1-Le temps linéaire donné à l’homme existe-t-il, avons-nous prise sur son rythme ?

 

On peut dire que ce temps est invisible et pour devenir visible il est à la recherche de nos corps et se sert de nous. Le temps nous entraînerait dans son rythme de plus en plus effréné, et nous en serions complices en toute liberté, car la vitesse est devenue une valeur positive.

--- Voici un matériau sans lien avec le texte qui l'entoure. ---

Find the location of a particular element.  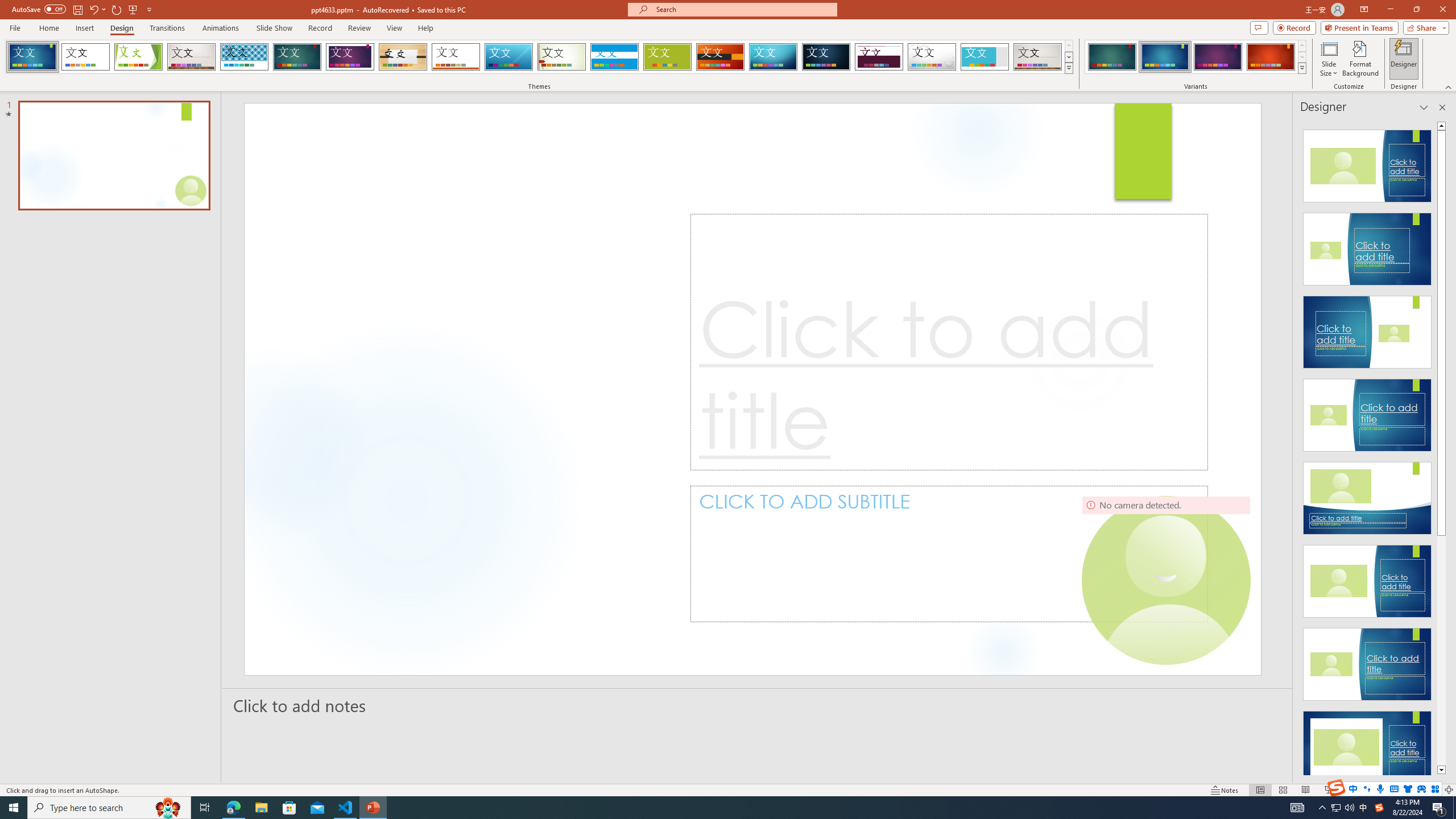

'From Beginning' is located at coordinates (133, 9).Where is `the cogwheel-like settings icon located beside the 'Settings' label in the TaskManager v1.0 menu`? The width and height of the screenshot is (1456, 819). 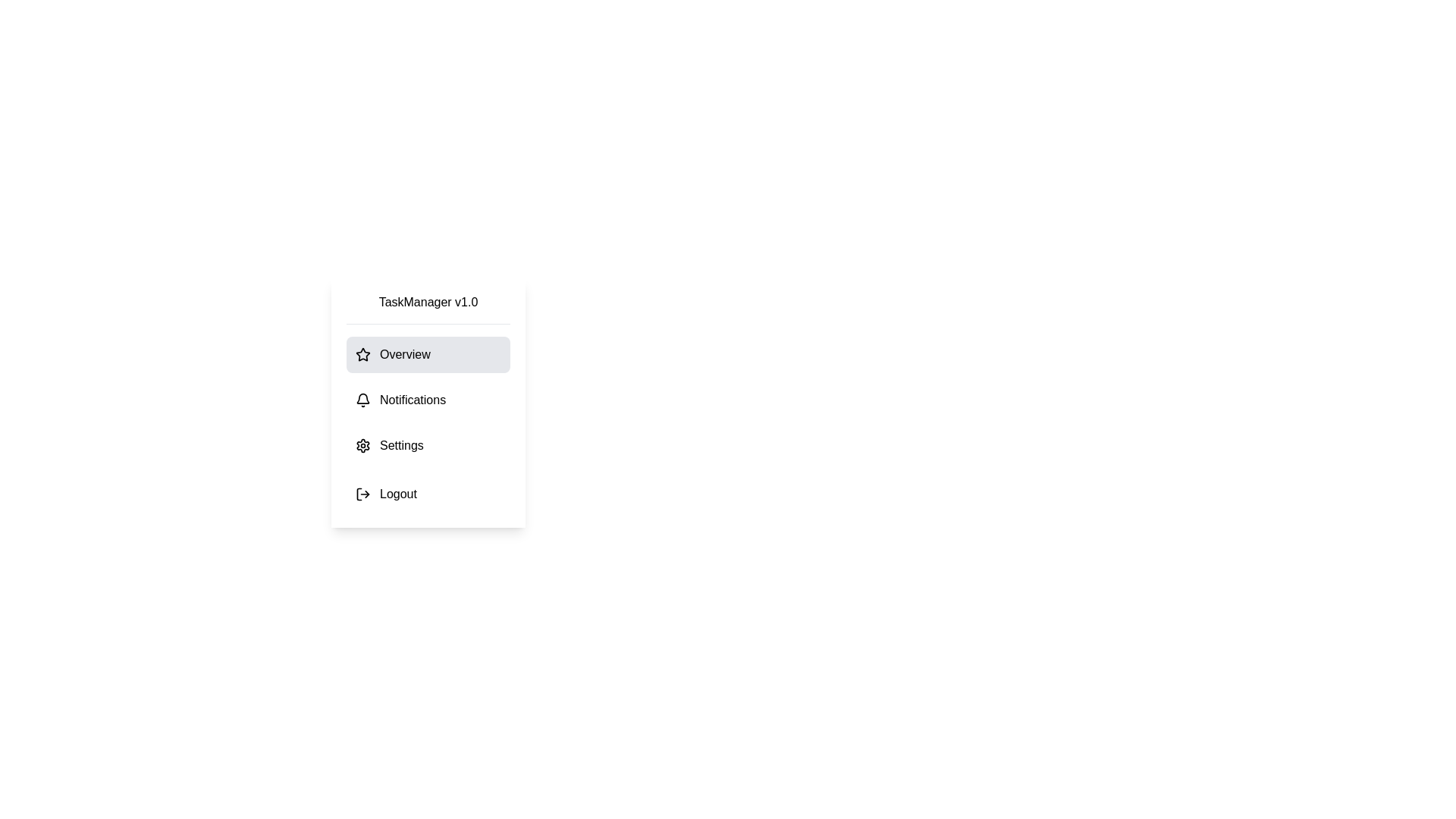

A tel point que la lenteur est devenue synonyme de manque de vivacité, de compréhension non immédiate, et de manque de réactivité. Nous devons donc faire l’éloge de la lenteur, qui n’est pas le fait de ne pas aller vite, mais de ne pas toujours aller vite comme tout le monde.

La raison pourrait peut-être nous permettre de nous soustraire librement à ce siècle de la vitesse, car c’est l’homme qui a appris à mesurer le temps taylorisé dans le détail, un temps mécanique pour plus de profit économique  et moins de temps humain à chaque seconde.

 

2- La vitesse serait une maladie de notre temps

 

2-1 C’est une manie culturelle d’aller vite :

Nombre d’exemples nous montrent qu’il faut raccourcir les délais :

. Apprendre « Guerre et Paix » par la méthode accélérée, juste pour savoir que ça parle de Russie, comme disait Woody Allen .

. Accompagner l’accélération d’une société, qui prend goût à la réussite rapide, selon des protocoles rigides diffusés par nos chaînes de télé hertziennes, satellitaires ou câblées, sur lesquels on doit se caler :

 

. Fabrication d’une star en  2 semaines ! ( il est vrai dans une star Académie ! ! !).

. Métamorphose d’un président de la République en écologiste en  2 heures en 2001.

. Métamorphose d’Elisabeth Tessier en sociologue au bout de 800 pages et en 1 mois en 2001

. Métamorphose de Patrick Lelay en père la Vertu en 8 jours en 2001, s’indignant du loft pour n’avoir pas su y entrer le premier.

. Formation en 2001 et en une nuit de l’île d’Islande, Surtsey, avec écosystème, civilisation, gouvernement et dissolution, et tout et tout.

. Un film, une chanson devient culte ou cultissime en 15 jours !!

. La liposuccion a permis d’aspirer 12 500 tonnes de gras depuis sa création et a autorisé le gain de 1.5 millions d’heures de temps de fastidieux régime.

. Le reader’s digest permet de lire un livre réduit en 55 minutes !!.

. Avec le speed dating nous pensons pouvoir faire la connaissance ultra-rapide de l’autre, et avoir assez de données pour déterminer si on peut faire un bout de chemin avec lui/elle.

. Les Milles et unes nuits passées au crible du management, deviennent une histoire « minute » très utile pour les parents pressés à endormir leurs enfants ; Alors que le conte devrait être lent et interminable !!

 

Il nous faut apprendre que tout va très vite, alors faut-il brûler sa vie, ou la mettre paisiblement au bain-marie, voire la passer à la poêle ? Pour cela il y faut du conseil dispensé avec précepte et consensus.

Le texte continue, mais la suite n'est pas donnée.